= Exercise text =
AI Agent Engineering

Chapter 2

Conversation

The code we wrote in Chapter 1 has no memory and every call to LLM is a fresh start. If you ask the model your name, then in a second call ask "what did I just tell you," it has no idea.

Some products go further and remember things about you across entirely separate sessions: your name, your job, the project you mentioned last week. That continuity is what makes them feel like a real assistant rather than a fancy autocomplete.

In this chapter we will fold our current code into a small CLI tool that holds a conversation across turns by accumulating messages in a list.

The model is stateless

In Chapter 1 we already briefly mentioned that the model has no memory. Each call to messages.create is a function from a list of messages to a reply, and forgets everything the moment it returns [1]. Re-sending the whole history every turn is, on its face, wasteful, and we will pay for it in tokens. But it is also what makes the API trivial to reason about because the model has no hidden state.

The accumulation pattern

The pattern under creation of the conversation looks like this:

1. Start with an empty list.
2. User says something — append a {"role": "user", "content": ...} entry.
3. Send the whole list to the model, get a reply back.
4. Append a {"role": "assistant", "content": reply} entry.
5. Go to step 2.

Some important concepts to notice here:

  • The model never sees its own previous responses as assistant events generated by some external system. It sees them as part of the input in the same way it sees user messages.

  • There is no concept of a "session ID." The conversation is the list.

  • Roles strictly alternate. The Anthropic API combines consecutive same-role messages for you [2]. Other providers vary, with some rejecting that shape outright. Our pattern alternates by construction, so we will not have to worry about this until we start receiving tool calls in Chapter 7.

Building the CLI

Let's come back to main.py and wrap our existing call to the model into an llm function like this:

def llm(messages):
    response = client.messages.create(
        model="claude-opus-4-6",
        max_tokens=1024,
        messages=messages,
    )

= Data =
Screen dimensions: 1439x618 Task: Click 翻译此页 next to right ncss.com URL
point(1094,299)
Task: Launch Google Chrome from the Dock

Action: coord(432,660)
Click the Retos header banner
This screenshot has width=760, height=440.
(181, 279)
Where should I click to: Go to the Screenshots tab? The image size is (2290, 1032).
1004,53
==
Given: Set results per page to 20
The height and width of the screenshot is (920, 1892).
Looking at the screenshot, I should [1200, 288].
---
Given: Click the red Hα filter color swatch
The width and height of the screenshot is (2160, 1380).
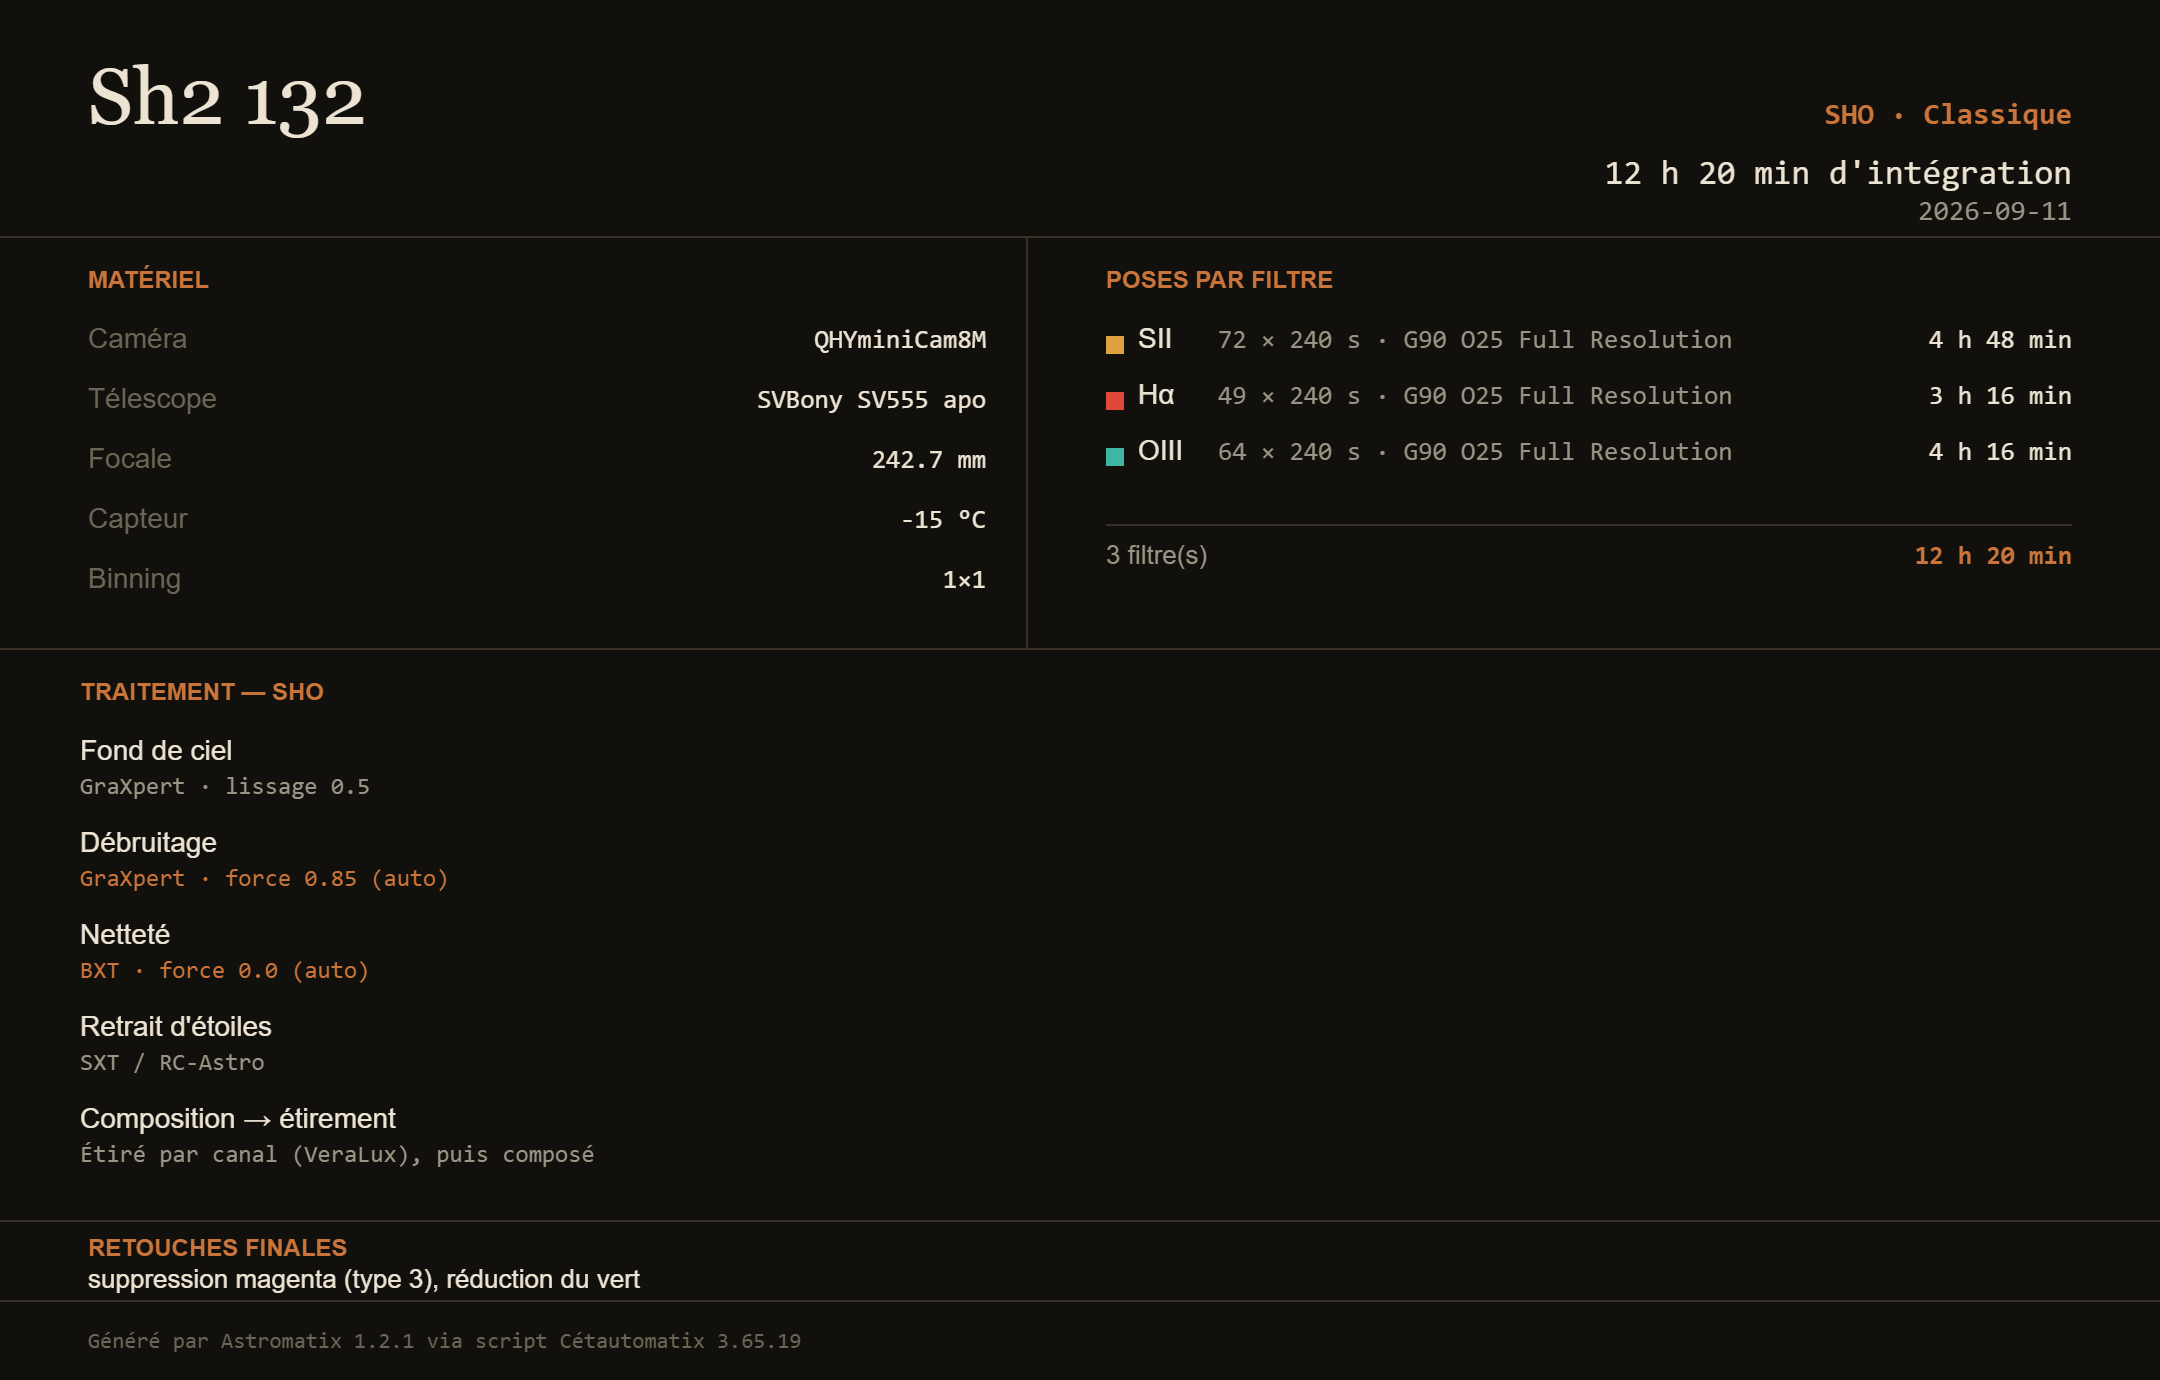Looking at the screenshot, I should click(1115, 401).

= Task requirements =
From the conversation chapter, list in order every step of the accumulation pattern that builds a conversation.

= Exercise solution =
1. Start with an empty list.
2. User says something: append a {"role": "user", "content": ...} entry.
3. Send the whole list to the model, get a reply back.
4. Append a {"role": "assistant", "content": reply} entry.
5. Go to step 2.